К сожалению, доктор не смог этого сделать, и капитан почувствовал, как сильно он измучен дорогой.

— В комнате наверху уже тепло, — напомнил доктор. — Вы найдете там два топчана с чистой постелью и умывальник. Но за теплой водой вам нужно будет сойти вниз, в ванную.

Два стража порядка заснули сразу и крепко, потому что комната наверху соседствовала с чердаком, где сушились целебные травы, и запах их, казалось, проникал через деревянные стены. Но доктор не лег спать. Сначала он вышел на крыльцо и позвал в салон своих двух псов, которые тут же развалились на ковре и громко захрапели. Доктор же начал долгое и трудное путешествие вокруг стола, старательно обходя тела спящих псов. Шел он так и шел под аккомпанемент мягкого тикания больших стоячих часов с золотым маятником. Шел и шел вперед, хоть и было это путешествие только вокруг квадратного стола, и приводило оно всегда на то же самое место. Но разве все на этом свете, даже месяц, солнце и звезды, не совершают такого же бесполезного путешествия?
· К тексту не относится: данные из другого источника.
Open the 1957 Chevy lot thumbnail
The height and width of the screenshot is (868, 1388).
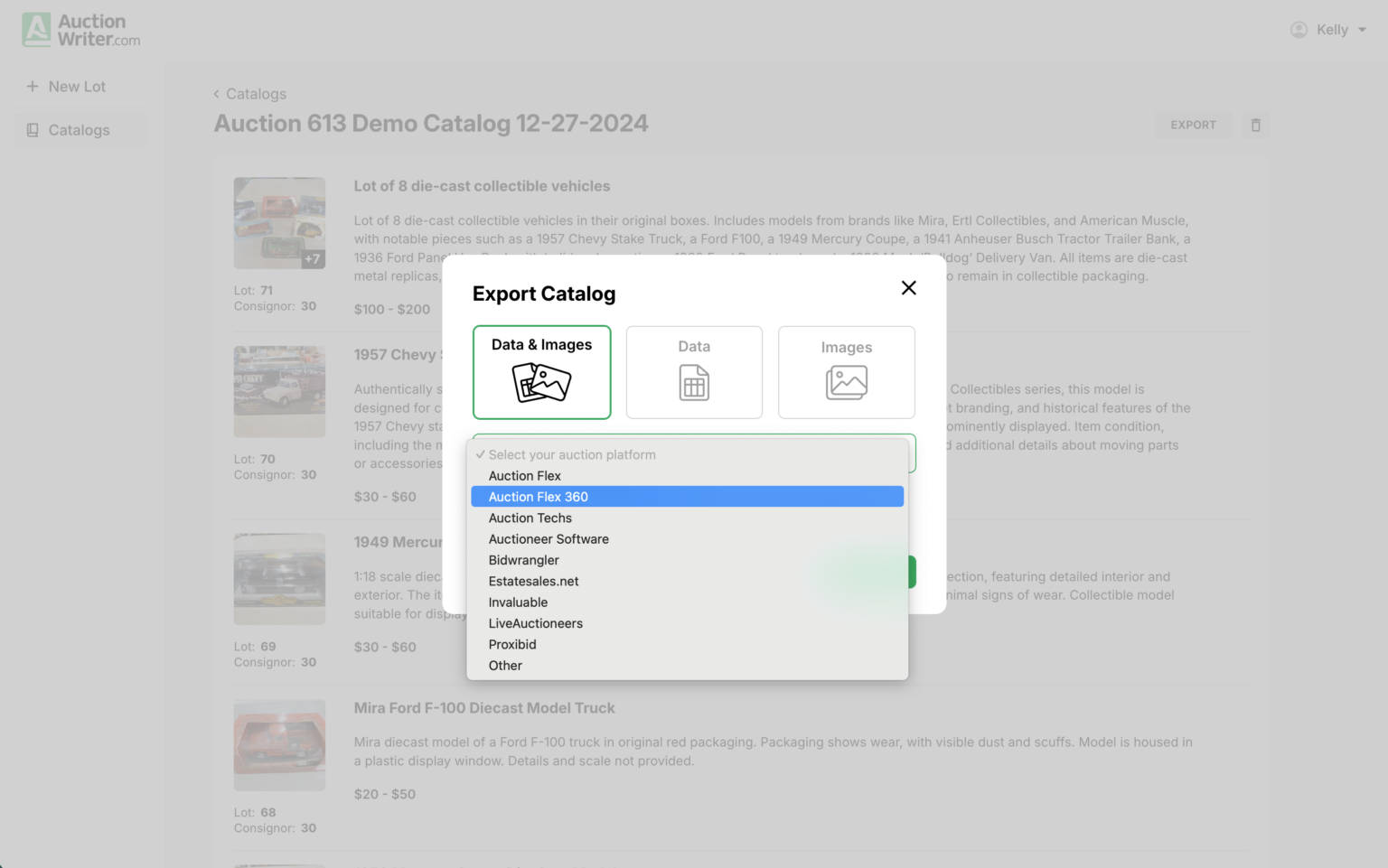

Перед рассветом в саду доктора появился Клобук, чтобы снова опередить соек в ожидании хлеба от Макуховой, и увидел доктора, как тот с однообразием ходиков минует окно, которое бросает на снег в саду желтое пятно света. Клобук знал, кто привел на поляну молоденькую девушку, кто содрал с нее юбочку, свитерок и белье, затянул лифчик на шее, придавил коленями живот, так, что лопнула селезенка, а потом сунул палец во влагалище и с ненавистью разорвал ее девственную плеву. Но Клобуки не придают значения таким делам, так как родятся из закопанных возле порога недоношенных младенцев, которые напрасно просят о святом кресте, и поэтому должны принять образ птицы.

Из сада доктора, неуверенно качаясь на хилых ножках, пошел Клобук через замерзший заливчик до самого дома Юстыны. Через щель для кур он протиснулся в хлев и, хлопая крыльями, взлетел на балку, подпирающую крышу.

В хлеву было тепло, тихо, на чердачке с сеном шмыгали мыши, шелестели сухими стеблями травы и тихонько попискивали, да черная корова влажными ноздрями дышала в пустую кормушку и поворачивала голову к отягощающему, ее большому, как дыня, вымени. Вместе с рассветом и все более громким гомоном кур в проволочной клетке в хлев входила Юстына в коричневом кожухе, наброшенном на ночную рубашку, с пустым ведерком в руке. Это ведро она сначала отставляла на цементную лавку под окном, потом становилась враскоряку, раздвигала полы кожуха и, задрав рубаху, с любопытством смотрела, как между ее белыми бедрами летит вниз струя дымящейся урины. Потом отыскивала треногий стульчик под кормушкой, брала ведерко с лавки и усаживалась возле круглого вымени. От нежных прикосновений ее пальцев желтоватые и липкие соски громко и сильно брызгали молоком в ведро. И тогда Юстына поглядывала вверх, высматривая на балке петуха с красным, как кровь, гребнем. Набухшие соски брызгали молоком, послушные каждому прикосновению пальцев, а ее охватывало все большее желание, чтобы эта птица с балки вдруг слетела вниз и бросилась на нее с шумом крыльев, брызгая белым семенем и наполняя ее так же, как наполнялось ведро, которое она держала между коленями.